→ **Directions**
From the listing below, output only the lines starting at the line that has "Task: Click the increment arrow on Width" and ending at the line that has "Screen dimensions: 1346x847", exactly as they appear, ends included.

→ **Supplied material**
= Beginning of Section =
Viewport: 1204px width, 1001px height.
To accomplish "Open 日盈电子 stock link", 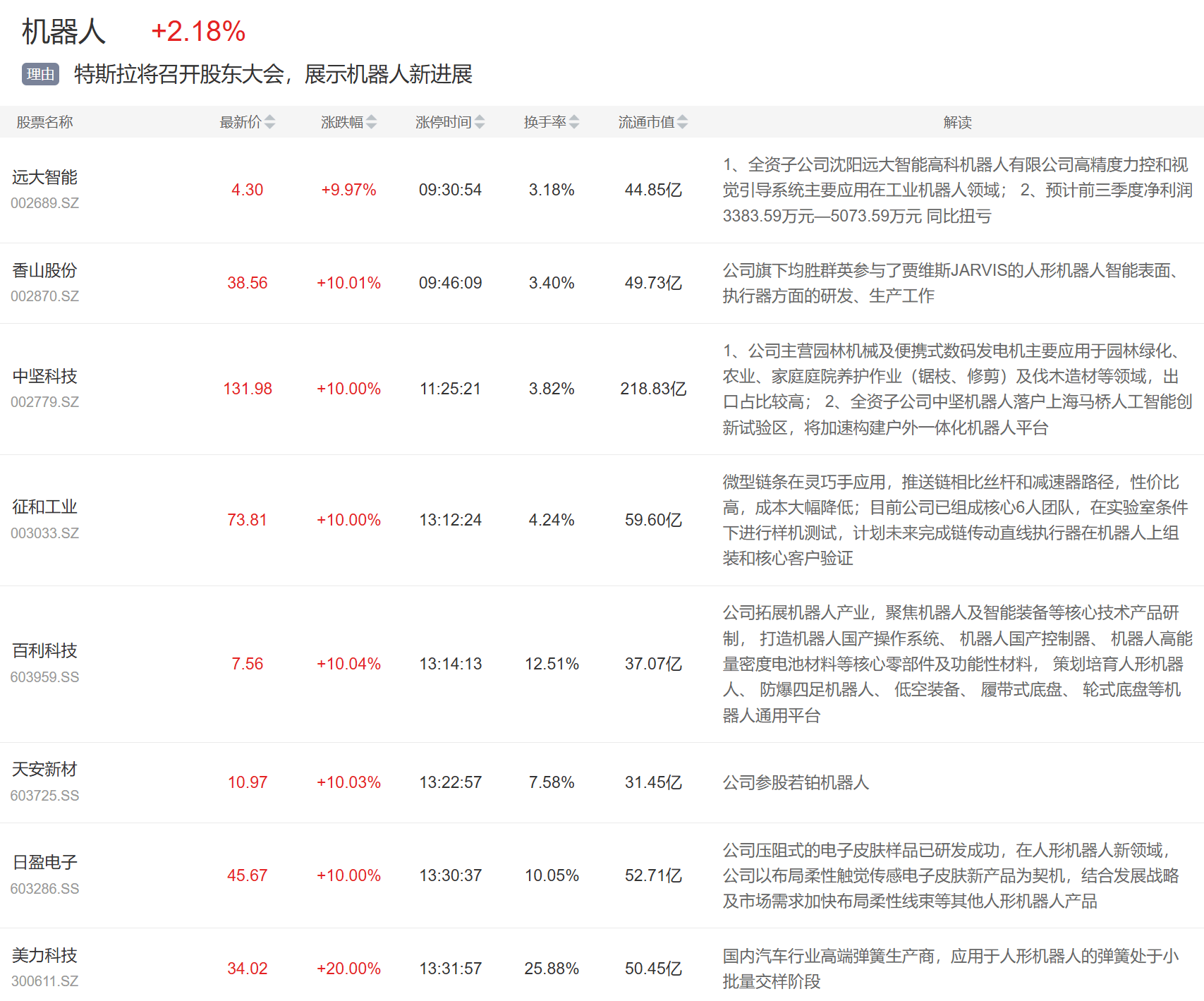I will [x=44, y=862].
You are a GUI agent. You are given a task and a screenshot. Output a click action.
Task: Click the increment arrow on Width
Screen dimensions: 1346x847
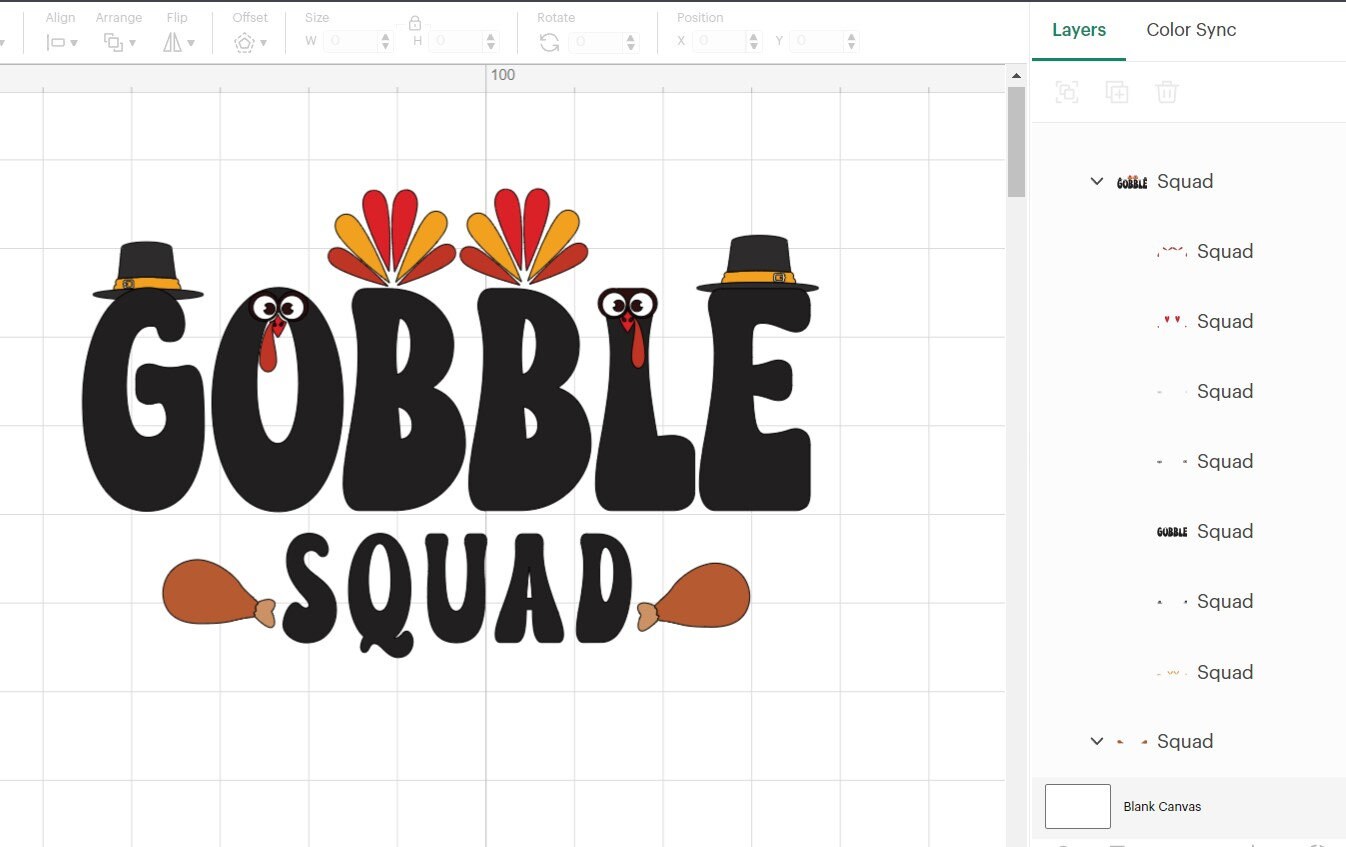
= End of Section =
= Beginning of Section =
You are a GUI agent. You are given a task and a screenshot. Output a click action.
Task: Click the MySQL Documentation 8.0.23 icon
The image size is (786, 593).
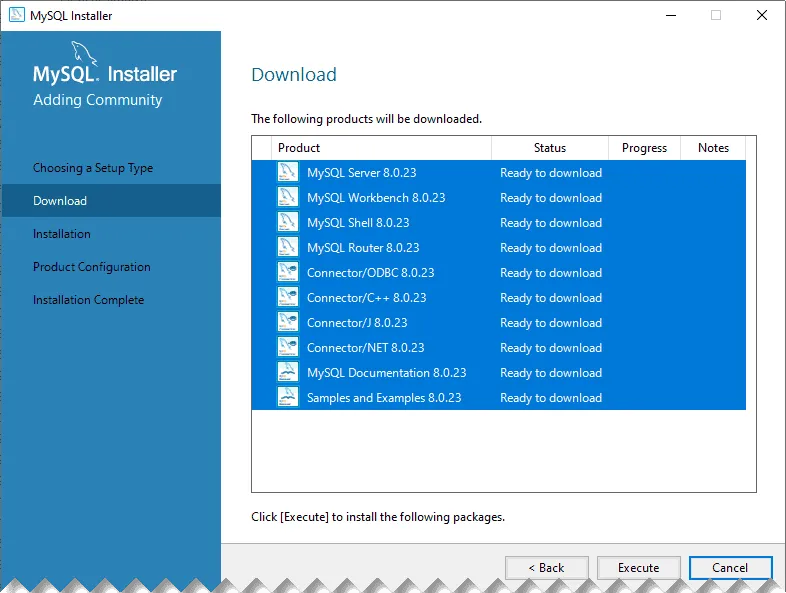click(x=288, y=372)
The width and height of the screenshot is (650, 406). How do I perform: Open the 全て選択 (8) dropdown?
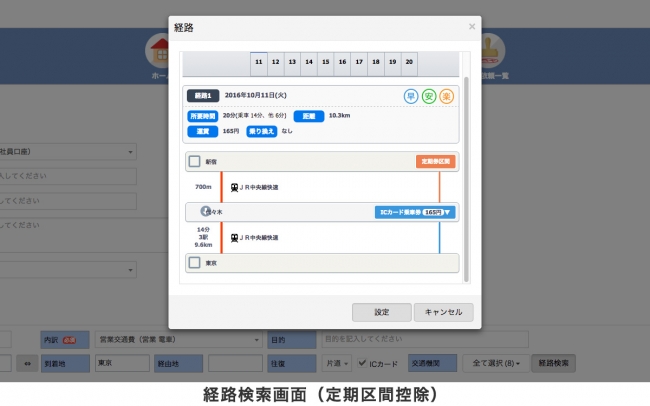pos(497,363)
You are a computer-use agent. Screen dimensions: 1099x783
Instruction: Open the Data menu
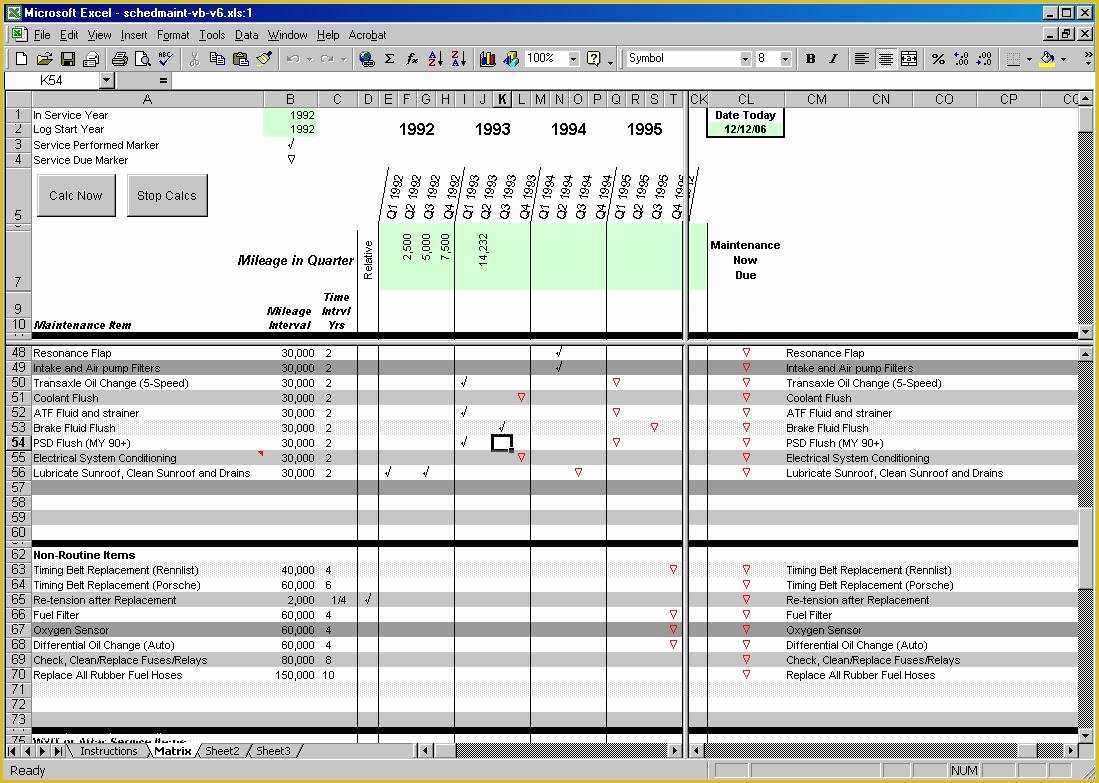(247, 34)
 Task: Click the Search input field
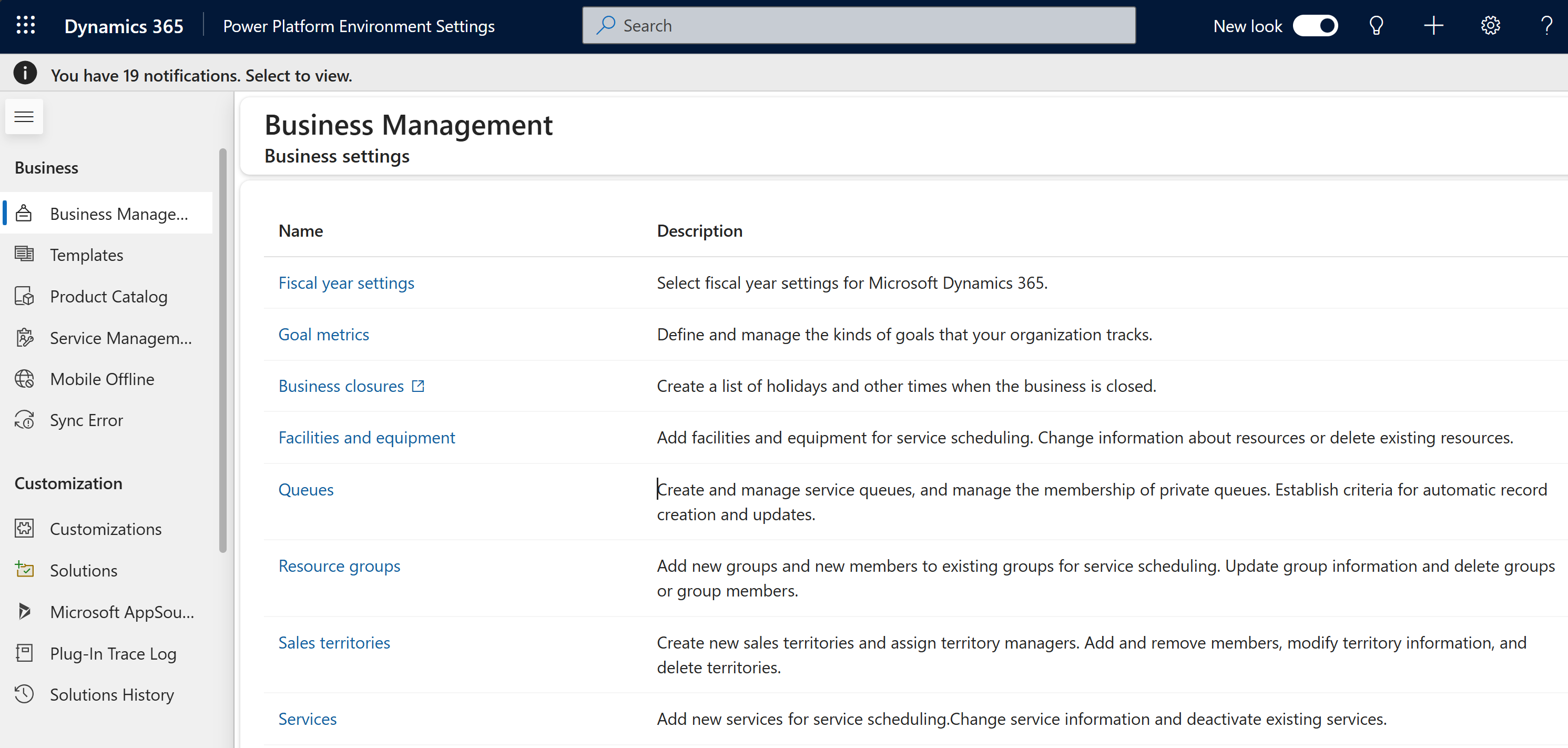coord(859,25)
= End of Section =
→ **Completed task**
Task: Click the increment arrow on Width
Screen dimensions: 1346x847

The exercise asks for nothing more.